Mothers of Russian prisoners demand justice from Putin

1 / 2
A new group, Mothers Against Political Repression, has appealed to President Vladimir Putin to intervene in what they say has been an arbitrary crackdown by the courts on protesters

Mothers of Russian prisoners denounced the prosecution of protesters as a "travesty of justice" as they gathered outside the offices of the presidential administration on Tuesday.

Members of a new campaigning group, Mothers against Political Repression, appealed to President Vladimir Putin to intervene in an open letter read out to journalists.

The informal movement, the first of its kind, brings together families of protesters accused of violence against police, suspected extremists and others.

They called on Putin to have the courts, investigators and the FSB security service probed over their handling of the cases.

"The travesty of justice and lawlessness that are being perpetrated in front of the whole country undermine people's trust in the justice system and the state," the letter signed by 16 people said.

"In our view this negatively affects our country's stability and prosperity and leads to public discord," it added.

One woman at the gathering of about a dozen people cried as others tried to console her.

After the relatives delivered what they called "the letter of despair" to the presidential administration they held one-person pickets.

It is the only form of protest in Russia that does not require prior approval from authorities.

Putin's spokesman Dmitry Peskov said it was not the president's job to oversee the work of courts or investigators, adding the mothers' letter might be forwarded to the General Prosecutor's Office.

- 'They will have to listen' -

Yulia Pavlikova, the mother of 19-year-old Anna Pavlikova suspected of extremism, said she did not hold out much hope that her daughter would be acquitted.

She warned however that their movement would grow.

"A lot of mothers are knocking on our door in relation to other cases," she told AFP.

"And when there are many of us, they will have to listen to us."

The group was set up last month in response to a crackdown on the opposition to campaign on behalf of those convicted or detained.

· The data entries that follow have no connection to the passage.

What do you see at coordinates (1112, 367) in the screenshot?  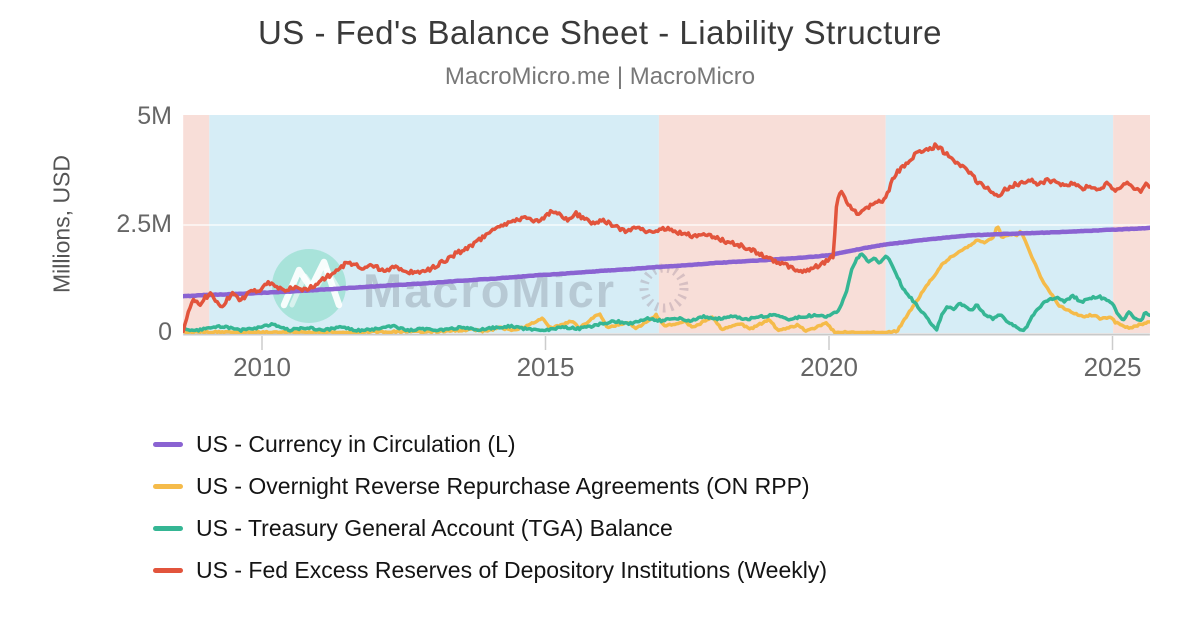 I see `x-tick-label-2025: 2025` at bounding box center [1112, 367].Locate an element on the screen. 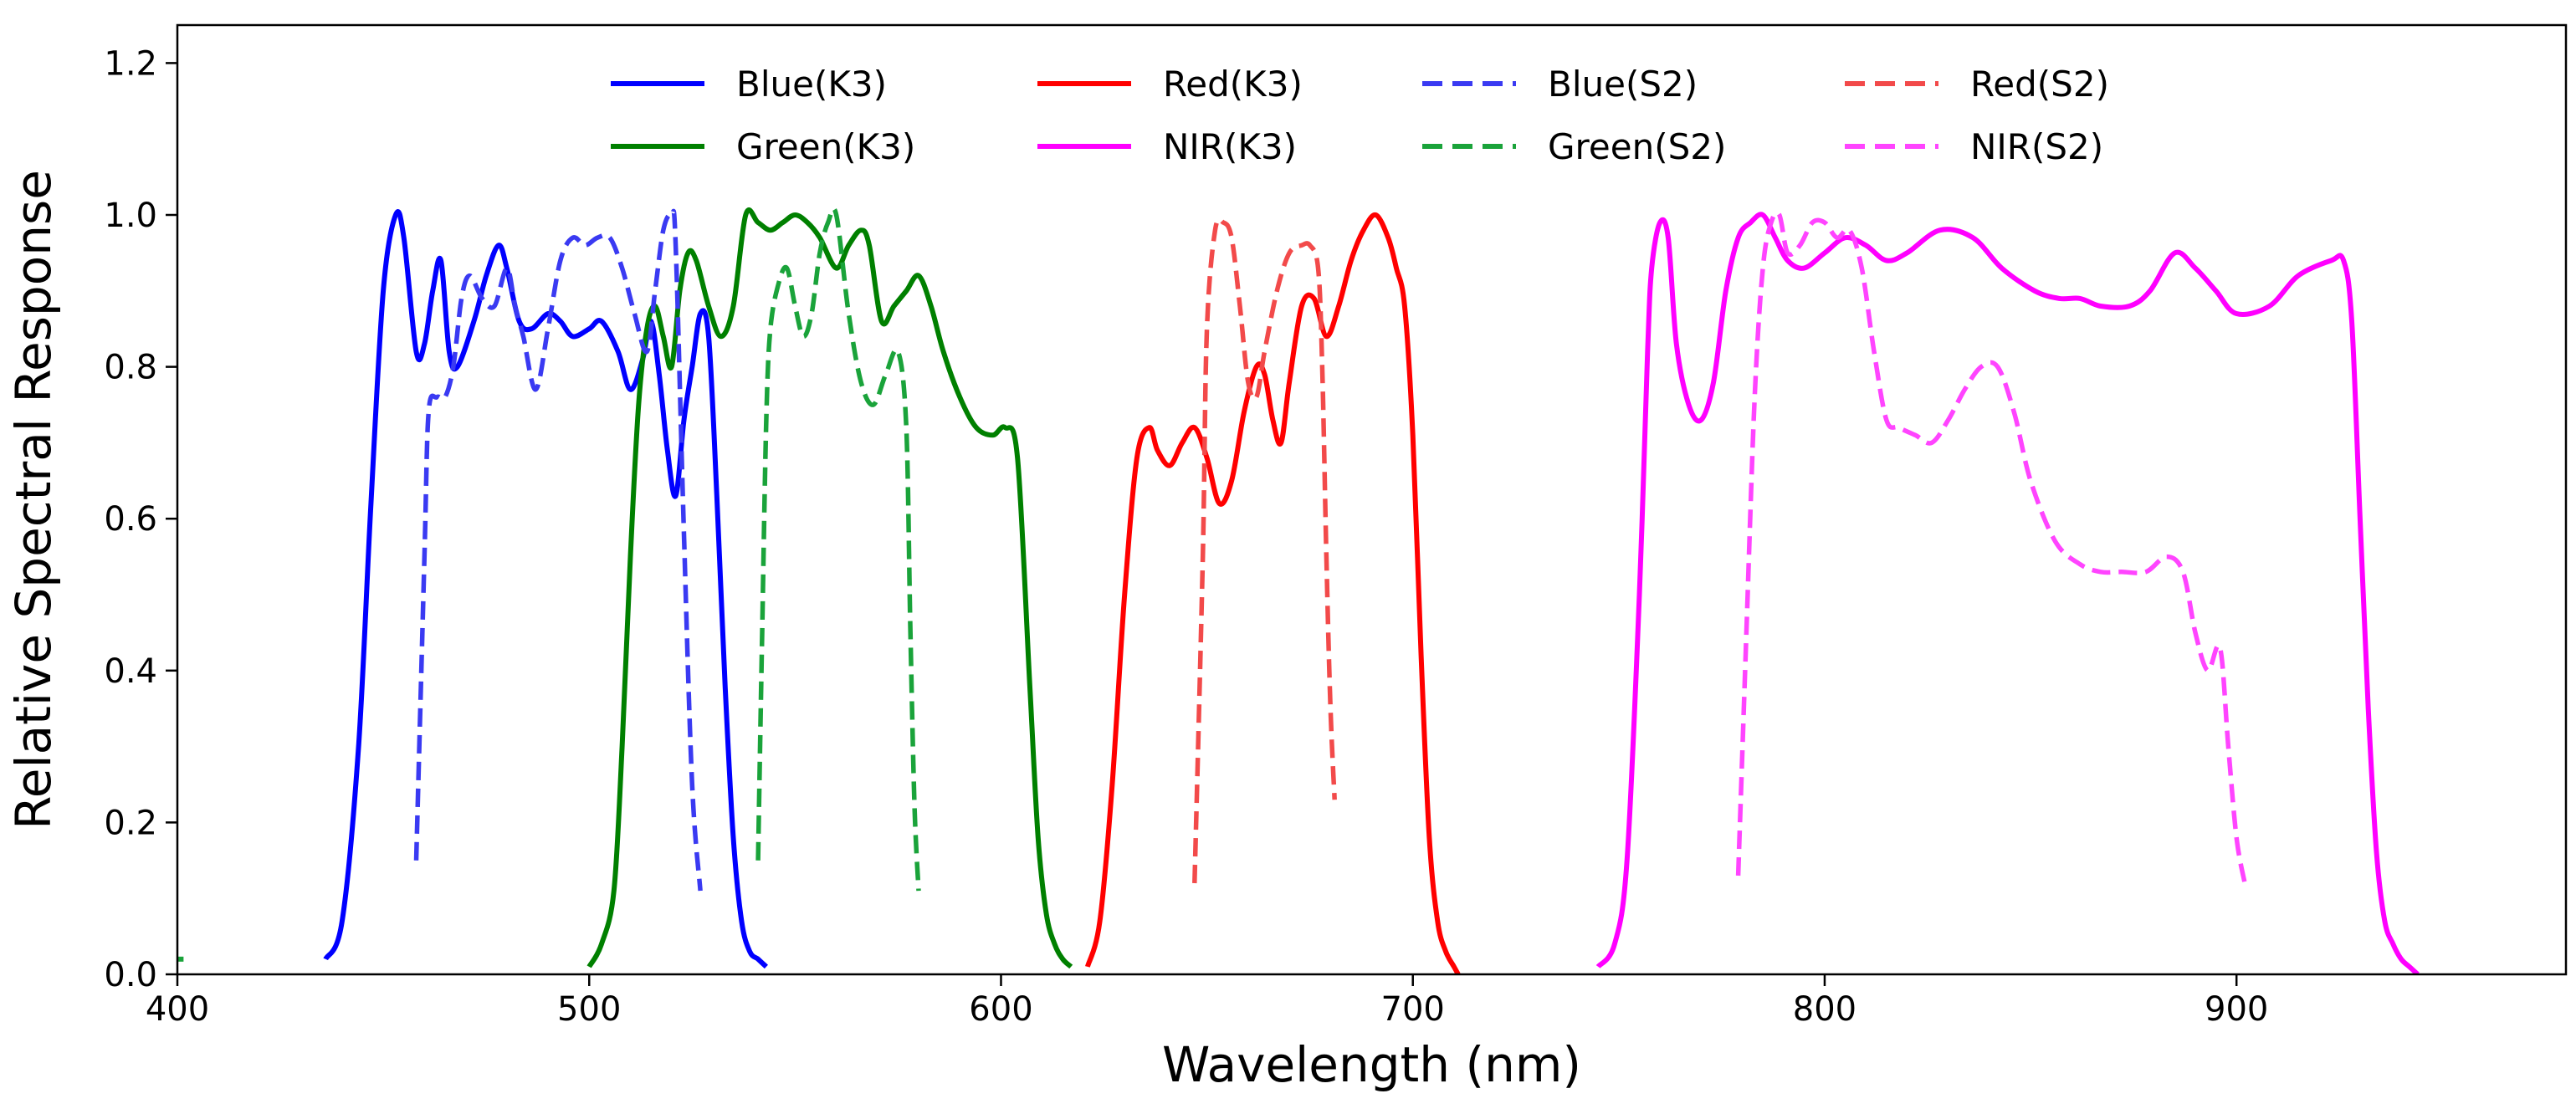  legend-entry-nir-k3: NIR(K3) is located at coordinates (1167, 146).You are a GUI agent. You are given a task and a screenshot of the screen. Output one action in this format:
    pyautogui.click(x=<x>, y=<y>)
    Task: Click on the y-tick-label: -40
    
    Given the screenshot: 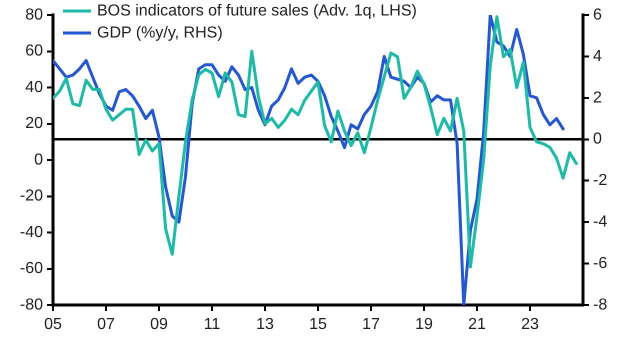 What is the action you would take?
    pyautogui.click(x=32, y=232)
    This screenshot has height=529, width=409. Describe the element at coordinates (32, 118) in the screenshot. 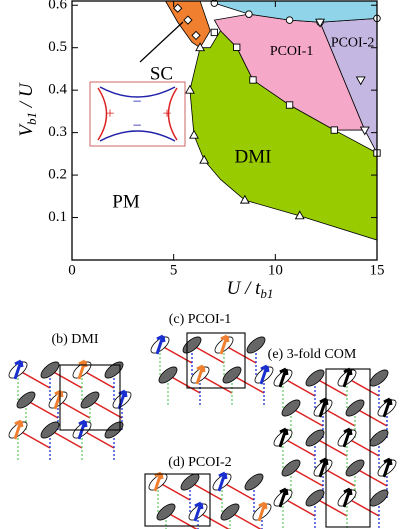

I see `y-label-sub: b1` at that location.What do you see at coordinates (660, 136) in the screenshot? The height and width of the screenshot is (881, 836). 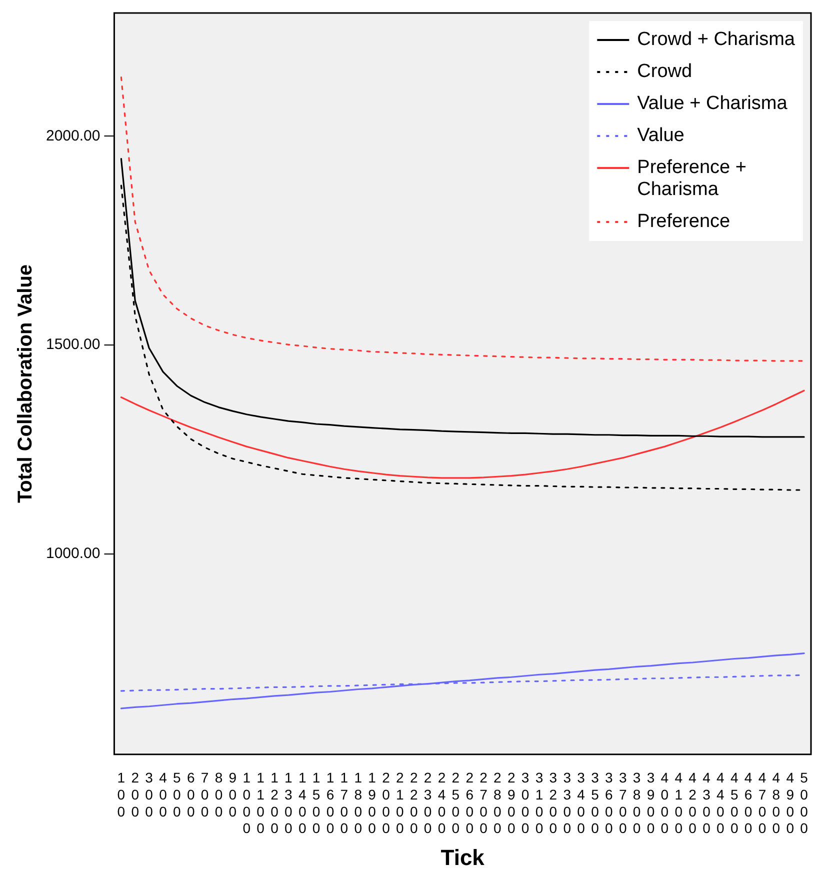 I see `legend-label: Value` at bounding box center [660, 136]. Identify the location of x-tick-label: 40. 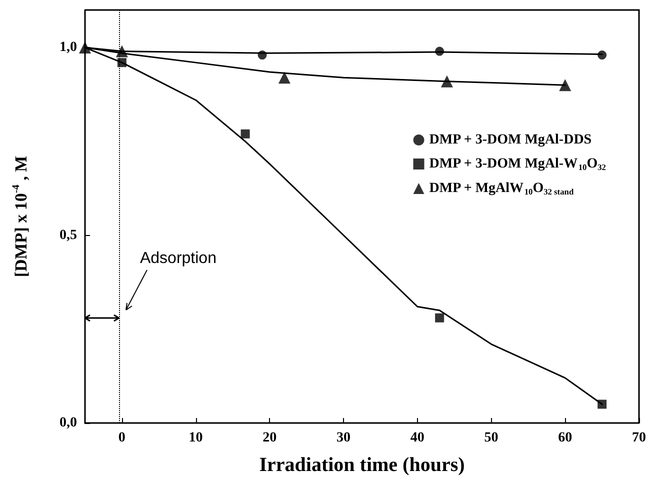
(417, 438).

Galina Martintsova, whose 26-year-old son Maksim faces up to five years in prison for alleged violence against police, said the letter was their "last hope".

"It's clear that these are trumped-up cases," she said, praising the group for helping her to get through the ordeal.

"It's hard to fight against injustice when you are alone," she said.

Tens of thousands of people rallied in Moscow this summer after allies of opposition leader Alexei Navalny were barred from standing for seats in city parliament in September.

The authorities unleashed a major crackdown, arresting hundreds and jailing several people.

Top rights group Memorial has recognised 314 people as "political prisoners" in Russia although it warns that the overall numbers of such prisoners are higher.